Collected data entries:
◆ ◆ ◆ ◆ ◆

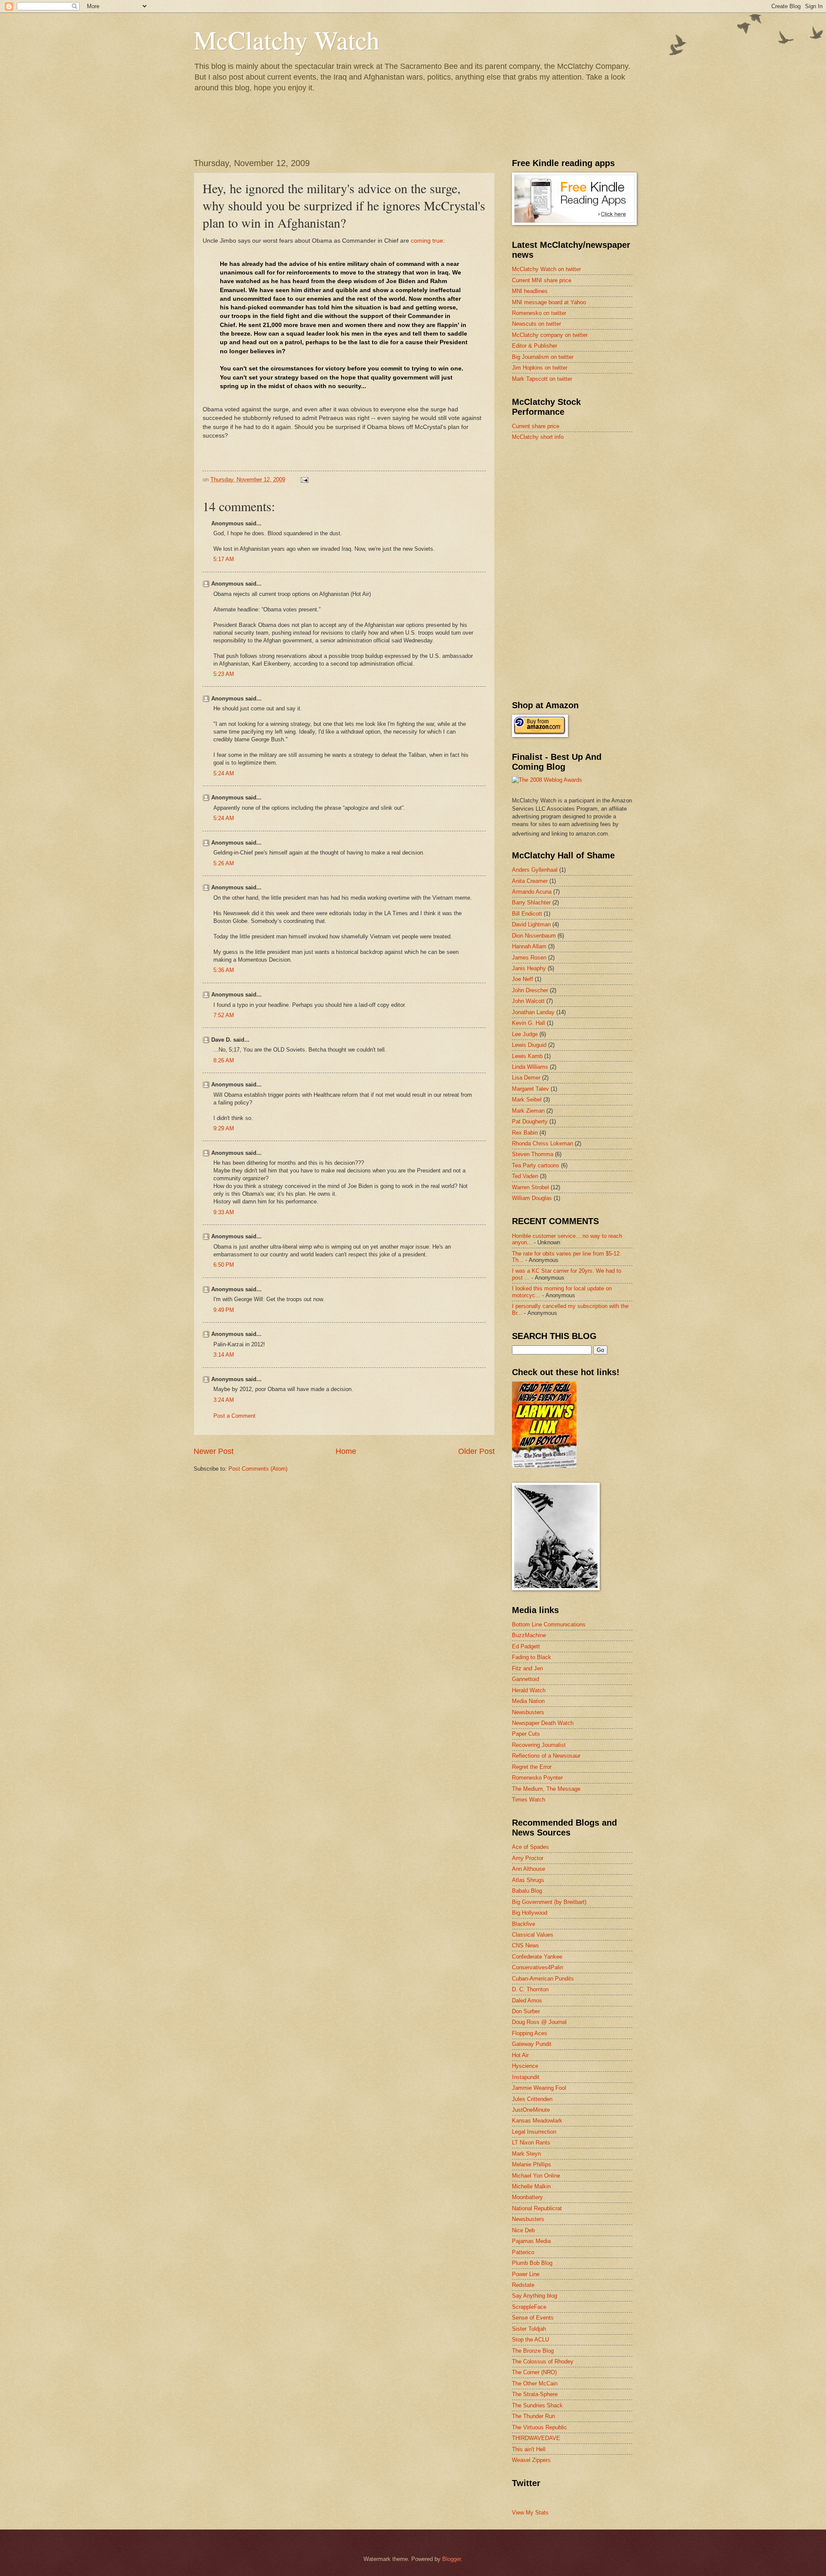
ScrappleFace (529, 2307)
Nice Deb (523, 2230)
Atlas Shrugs (528, 1880)
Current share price (535, 426)
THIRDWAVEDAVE (536, 2438)
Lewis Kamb (527, 1056)
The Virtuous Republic (539, 2427)
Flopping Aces (529, 2033)
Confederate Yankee (537, 1956)
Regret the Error (532, 1767)
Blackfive (523, 1924)
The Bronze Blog (533, 2351)
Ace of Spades (530, 1847)
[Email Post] (304, 479)
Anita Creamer (530, 881)
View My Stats (530, 2512)
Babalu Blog (527, 1891)
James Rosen (529, 957)
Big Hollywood (529, 1913)
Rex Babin (525, 1132)
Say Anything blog (534, 2295)
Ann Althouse (528, 1869)
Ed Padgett (526, 1646)
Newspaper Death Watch (542, 1723)
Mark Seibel (527, 1099)
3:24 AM (223, 1400)
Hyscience (525, 2066)
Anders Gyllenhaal (535, 870)
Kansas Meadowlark (537, 2120)
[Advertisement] (576, 509)
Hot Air (520, 2055)
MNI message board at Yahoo (549, 302)
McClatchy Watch (286, 39)
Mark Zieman (528, 1111)
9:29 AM (223, 1128)
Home (346, 1451)
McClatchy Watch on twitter (546, 269)
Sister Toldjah (529, 2329)
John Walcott (528, 1001)
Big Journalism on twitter (542, 357)
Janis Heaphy (529, 968)
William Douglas (532, 1198)
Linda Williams (530, 1067)
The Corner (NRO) (534, 2372)
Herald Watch (529, 1690)
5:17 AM (223, 559)
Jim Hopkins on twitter (539, 367)
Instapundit (525, 2077)
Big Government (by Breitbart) (549, 1902)
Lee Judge (525, 1034)
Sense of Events (533, 2317)
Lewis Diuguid (529, 1045)
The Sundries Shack (537, 2405)
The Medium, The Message (546, 1789)
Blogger (451, 2559)
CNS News (525, 1945)
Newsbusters (528, 1712)
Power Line (525, 2274)
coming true (427, 241)
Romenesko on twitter (539, 313)
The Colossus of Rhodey (542, 2361)
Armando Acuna (532, 891)
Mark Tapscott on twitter (542, 379)
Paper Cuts (526, 1734)
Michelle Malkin (531, 2186)
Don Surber (526, 2011)
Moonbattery (527, 2197)
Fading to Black (531, 1657)
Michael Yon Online (536, 2175)
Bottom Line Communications (549, 1624)
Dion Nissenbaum (534, 935)
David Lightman (531, 924)
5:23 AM (223, 674)
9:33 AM (223, 1212)
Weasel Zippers (531, 2460)
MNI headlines (530, 291)
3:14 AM (223, 1354)
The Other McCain (535, 2383)
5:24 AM (223, 773)
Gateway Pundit (532, 2044)
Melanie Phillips (531, 2164)
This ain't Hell (529, 2449)
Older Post (476, 1451)
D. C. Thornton (530, 1989)
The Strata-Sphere (535, 2394)
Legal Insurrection (534, 2132)
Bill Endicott (527, 913)
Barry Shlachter (531, 902)
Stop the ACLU (530, 2339)
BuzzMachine (529, 1635)
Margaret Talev (530, 1089)
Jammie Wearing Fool (539, 2088)
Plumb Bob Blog (532, 2263)
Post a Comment (234, 1416)
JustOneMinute (531, 2110)
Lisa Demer (526, 1077)
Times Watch (528, 1799)
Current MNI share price (541, 280)
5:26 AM (223, 863)
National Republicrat (537, 2208)
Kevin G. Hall (528, 1023)
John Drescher (530, 990)
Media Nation (528, 1701)
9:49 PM (223, 1310)
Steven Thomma (532, 1154)
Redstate (523, 2285)
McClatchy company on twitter (550, 335)
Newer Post (214, 1451)
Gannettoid (525, 1679)
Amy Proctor (527, 1858)
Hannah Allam (529, 946)
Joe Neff (522, 979)
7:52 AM (223, 1015)
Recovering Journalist (539, 1745)
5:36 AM (223, 970)
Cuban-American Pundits (543, 1978)
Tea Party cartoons (535, 1165)
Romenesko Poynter (537, 1777)
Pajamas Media (531, 2241)
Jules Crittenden (532, 2099)
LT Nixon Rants (531, 2142)
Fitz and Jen (527, 1668)
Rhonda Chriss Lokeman (542, 1143)
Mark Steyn (526, 2153)
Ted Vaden (525, 1176)
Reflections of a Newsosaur (546, 1755)
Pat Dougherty (530, 1121)
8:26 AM (223, 1060)
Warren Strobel (530, 1187)
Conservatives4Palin (537, 1967)
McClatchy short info (538, 437)
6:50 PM (223, 1265)
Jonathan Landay (533, 1012)
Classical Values (532, 1934)
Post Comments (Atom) (257, 1468)
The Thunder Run (533, 2416)
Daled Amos (527, 2000)
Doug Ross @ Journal (539, 2022)
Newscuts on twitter (536, 324)
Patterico (523, 2252)
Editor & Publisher (534, 345)
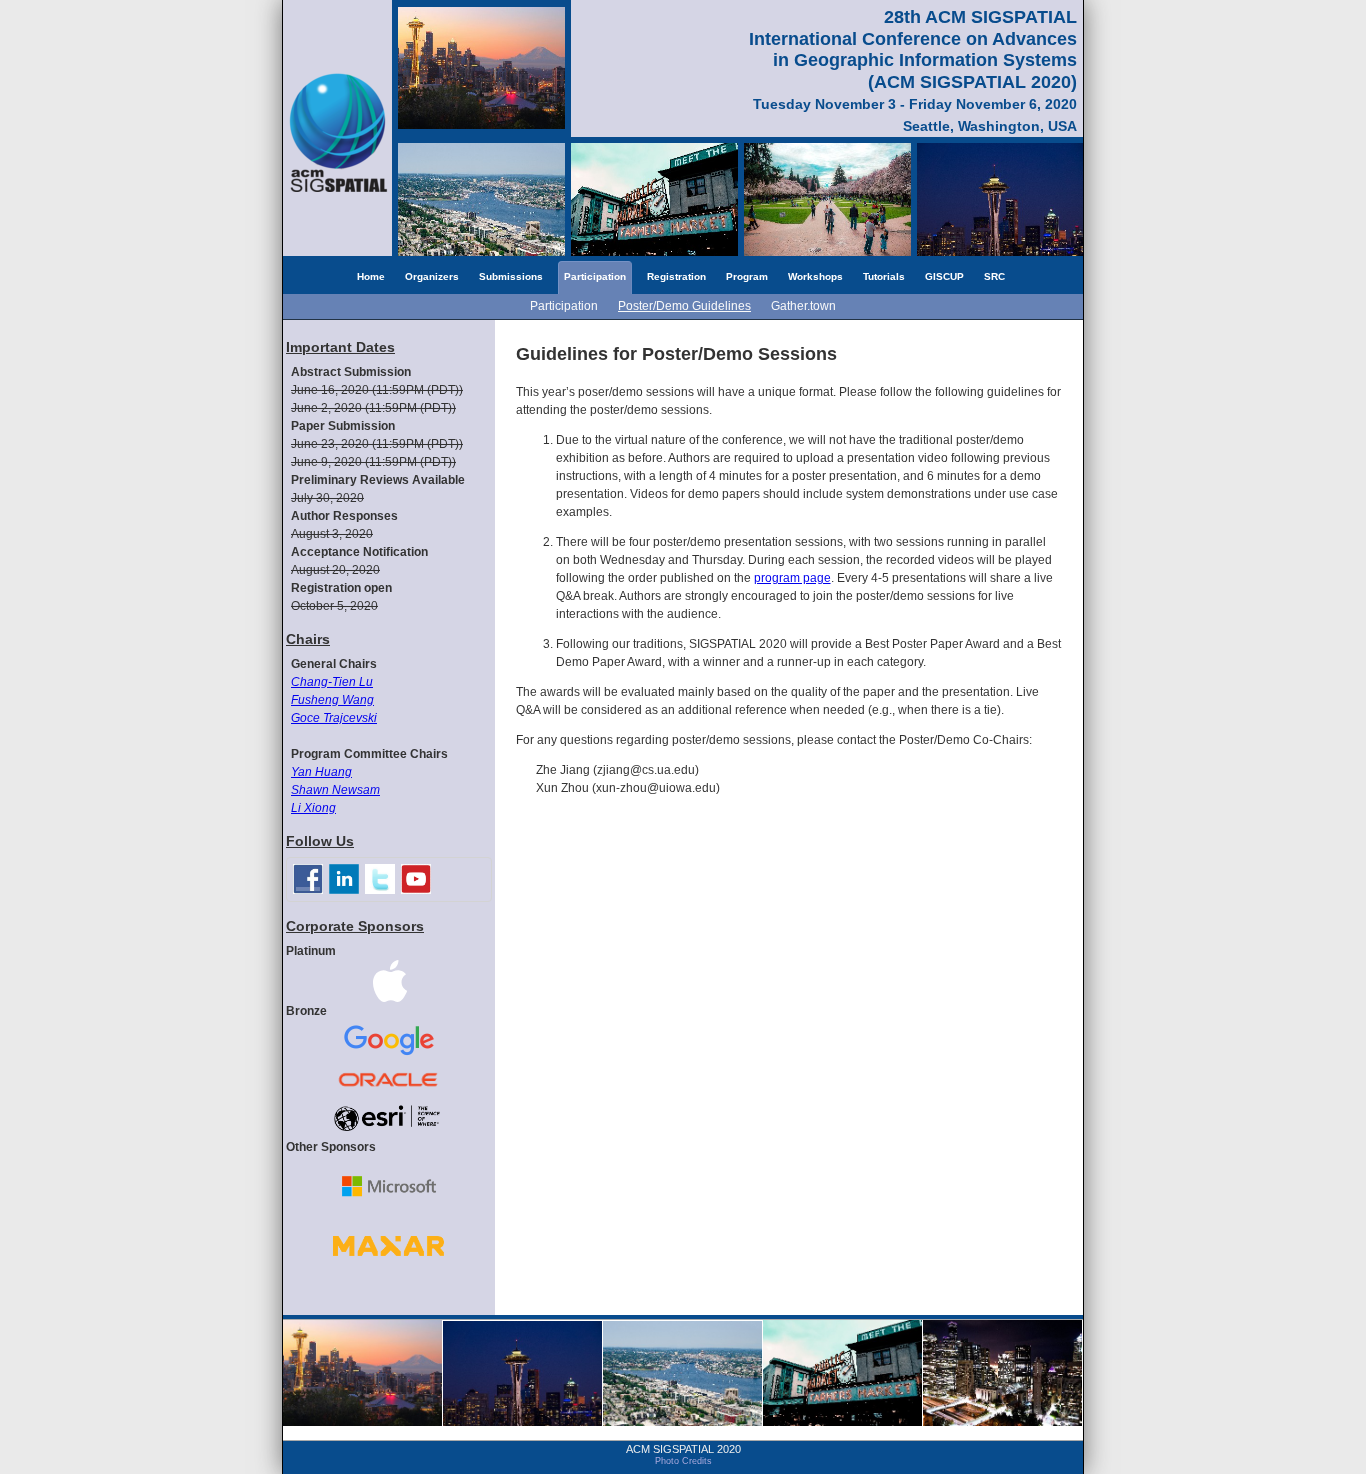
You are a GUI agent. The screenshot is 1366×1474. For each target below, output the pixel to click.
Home (371, 276)
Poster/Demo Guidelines (684, 306)
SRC (994, 276)
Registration (676, 276)
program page (792, 578)
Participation (595, 276)
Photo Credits (683, 1461)
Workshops (815, 276)
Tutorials (884, 276)
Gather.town (803, 306)
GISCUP (944, 276)
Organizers (432, 276)
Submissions (511, 276)
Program (747, 276)
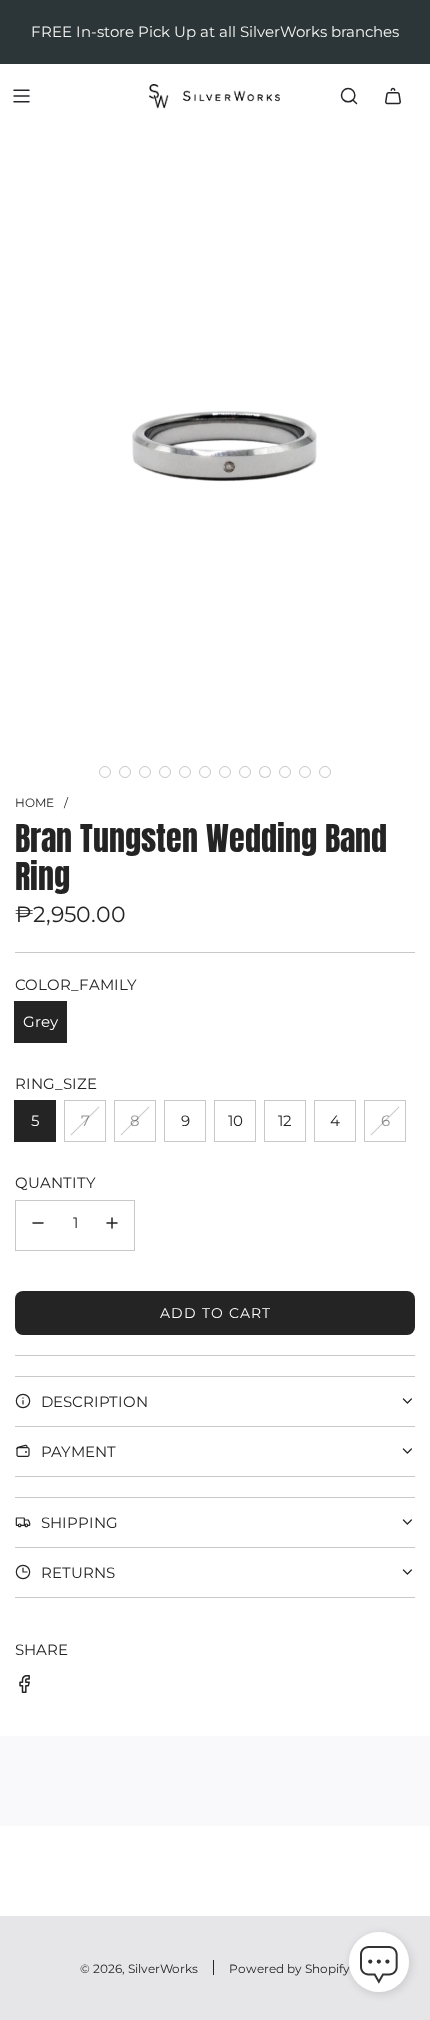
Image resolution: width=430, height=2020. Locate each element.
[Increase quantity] (112, 1225)
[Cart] (393, 96)
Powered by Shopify (289, 1968)
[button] (105, 772)
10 (235, 1120)
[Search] (349, 96)
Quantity (55, 1182)
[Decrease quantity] (38, 1225)
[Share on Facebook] (25, 1687)
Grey (40, 1021)
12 (285, 1120)
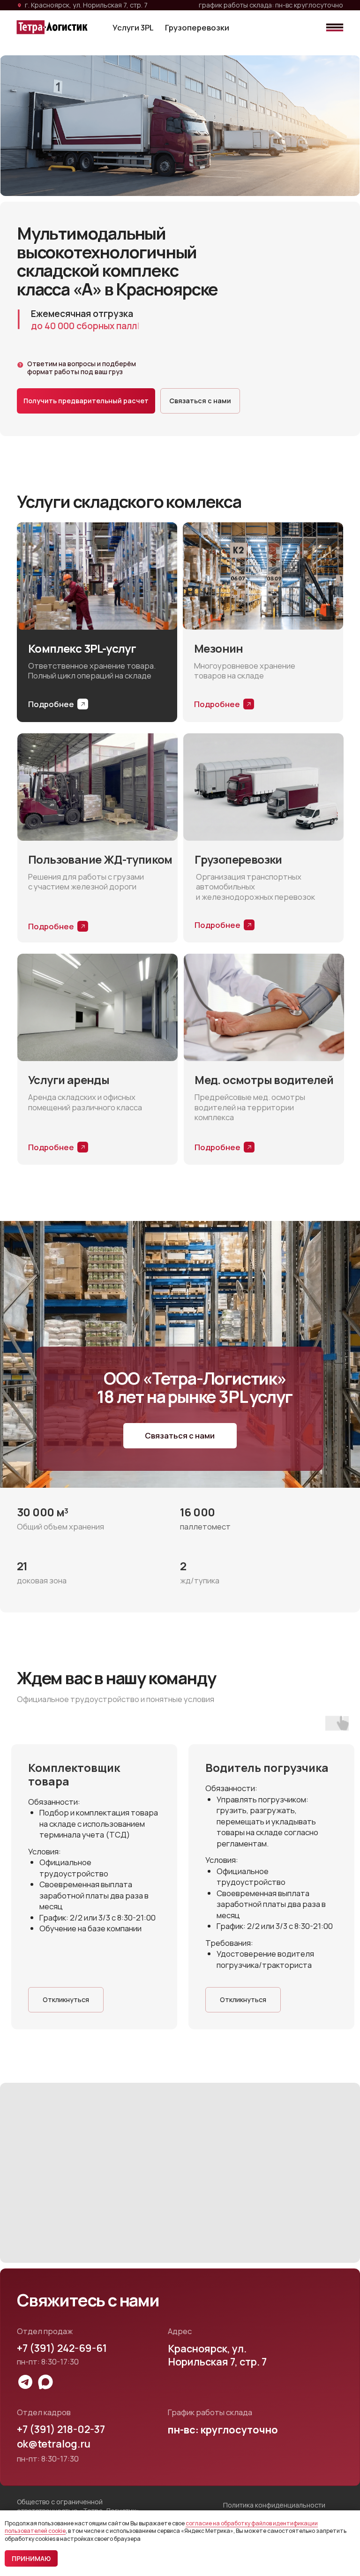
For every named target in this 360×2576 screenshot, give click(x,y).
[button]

◆ ◆ ◆ ◆ ◆

* TASK GOAL
The copy should match each line above exactly and contain no images.

* REPLY TO THE EXERCISE
ScrappleFace (529, 2307)
Nice Deb (523, 2230)
Atlas Shrugs (528, 1880)
Current share price (535, 426)
THIRDWAVEDAVE (536, 2438)
Lewis Kamb (527, 1056)
The Virtuous Republic (539, 2427)
Flopping Aces (529, 2033)
Confederate Yankee (537, 1956)
Regret the Error (532, 1767)
Blackfive (523, 1924)
The Bronze Blog (533, 2351)
Ace of Spades (530, 1847)
[Email Post] (304, 479)
Anita Creamer (530, 881)
View My Stats (530, 2512)
Babalu Blog (527, 1891)
James Rosen (529, 957)
Big Hollywood (529, 1913)
Rex Babin (525, 1132)
Say Anything blog (534, 2295)
Ann Althouse (528, 1869)
Ed Padgett (526, 1646)
Newspaper Death Watch (542, 1723)
Mark Seibel (527, 1099)
3:24 AM (223, 1400)
Hyscience (525, 2066)
Anders Gyllenhaal (535, 870)
Kansas Meadowlark (537, 2120)
[Advertisement] (576, 509)
Hot Air (520, 2055)
MNI message board at Yahoo (549, 302)
McClatchy Watch (286, 39)
Mark Zieman (528, 1111)
9:29 AM (223, 1128)
Home (346, 1451)
McClatchy Watch on twitter (546, 269)
Sister Toldjah (529, 2329)
John Walcott (528, 1001)
Big Journalism on twitter (542, 357)
Janis Heaphy (529, 968)
William Douglas (532, 1198)
Linda Williams (530, 1067)
The Corner (NRO) (534, 2372)
Herald Watch (529, 1690)
5:17 AM (223, 559)
Jim Hopkins on twitter (539, 367)
Instapundit (525, 2077)
Big Government (by Breitbart) (549, 1902)
Lee Judge (525, 1034)
Sense of Events (533, 2317)
Lewis Diuguid (529, 1045)
The Sundries Shack (537, 2405)
The Medium, The Message (546, 1789)
Blogger (451, 2559)
CNS News (525, 1945)
Newsbusters (528, 1712)
Power Line (525, 2274)
coming true (427, 241)
Romenesko on twitter (539, 313)
The Colossus of Rhodey (542, 2361)
Armando Acuna (532, 891)
Mark Tapscott on twitter (542, 379)
Paper Cuts (526, 1734)
Michelle Malkin (531, 2186)
Don Surber (526, 2011)
Moonbattery (527, 2197)
Fading to Black (531, 1657)
Michael Yon Online (536, 2175)
Bottom Line Communications (549, 1624)
Dion Nissenbaum (534, 935)
David Lightman (531, 924)
5:23 AM (223, 674)
9:33 AM (223, 1212)
Weasel Zippers (531, 2460)
MNI headlines (530, 291)
3:14 AM (223, 1354)
The Other McCain (535, 2383)
5:24 AM (223, 773)
Gateway Pundit (532, 2044)
Melanie Phillips (531, 2164)
This ain't Hell (529, 2449)
Older Post (476, 1451)
D. C. Thornton (530, 1989)
The Strata-Sphere (535, 2394)
Legal Insurrection (534, 2132)
Bill Endicott (527, 913)
Barry Shlachter (531, 902)
Stop the ACLU (530, 2339)
BuzzMachine (529, 1635)
Margaret Talev (530, 1089)
Jammie Wearing Fool (539, 2088)
Plumb Bob Blog (532, 2263)
Post a Comment (234, 1416)
JustOneMinute (531, 2110)
Lisa Demer (526, 1077)
Times Watch (528, 1799)
Current MNI share price (541, 280)
5:26 AM (223, 863)
National Republicrat (537, 2208)
Kevin G. Hall (528, 1023)
John Drescher (530, 990)
Media Nation (528, 1701)
9:49 PM (223, 1310)
Steven Thomma (532, 1154)
Redstate (523, 2285)
McClatchy company on twitter (550, 335)
Newer Post (214, 1451)
Gannettoid (525, 1679)
Amy Proctor (527, 1858)
Hannah Allam (529, 946)
Joe Neff (522, 979)
7:52 AM (223, 1015)
Recovering Journalist (539, 1745)
5:36 AM (223, 970)
Cuban-American Pundits (543, 1978)
Tea Party cartoons (535, 1165)
Romenesko Poynter (537, 1777)
Pajamas Media (531, 2241)
Jules Crittenden (532, 2099)
LT Nixon Rants (531, 2142)
Fitz and Jen (527, 1668)
Rhonda Chriss Lokeman (542, 1143)
Mark Steyn (526, 2153)
Ted Vaden (525, 1176)
Reflections of a Newsosaur (546, 1755)
Pat Dougherty (530, 1121)
8:26 AM (223, 1060)
Warren Strobel (530, 1187)
Conservatives4Palin (537, 1967)
McClatchy short info (538, 437)
6:50 PM (223, 1265)
Jonathan Landay (533, 1012)
Classical Values (532, 1934)
Post Comments (Atom) (257, 1468)
The Thunder Run (533, 2416)
Daled Amos (527, 2000)
Doug Ross @ Journal (539, 2022)
Newscuts on twitter (536, 324)
Patterico (523, 2252)
Editor & Publisher (534, 345)
You are a GUI agent. The screenshot is 1366×1474. For each target below, output the pixel to click.
Home (371, 276)
Poster/Demo Guidelines (684, 306)
SRC (994, 276)
Registration (676, 276)
program page (792, 578)
Participation (595, 276)
Photo Credits (683, 1461)
Workshops (815, 276)
Tutorials (884, 276)
Gather.town (803, 306)
GISCUP (944, 276)
Organizers (432, 276)
Submissions (511, 276)
Program (747, 276)
Image resolution: width=430, height=2020. Locate each element.
[Increase quantity] (112, 1225)
[Cart] (393, 96)
Powered by Shopify (289, 1968)
[button] (105, 772)
10 (235, 1120)
[Search] (349, 96)
Quantity (55, 1182)
[Decrease quantity] (38, 1225)
[Share on Facebook] (25, 1687)
Grey (40, 1021)
12 (285, 1120)
For every named target in this 360×2576 screenshot, give click(x,y).
[button]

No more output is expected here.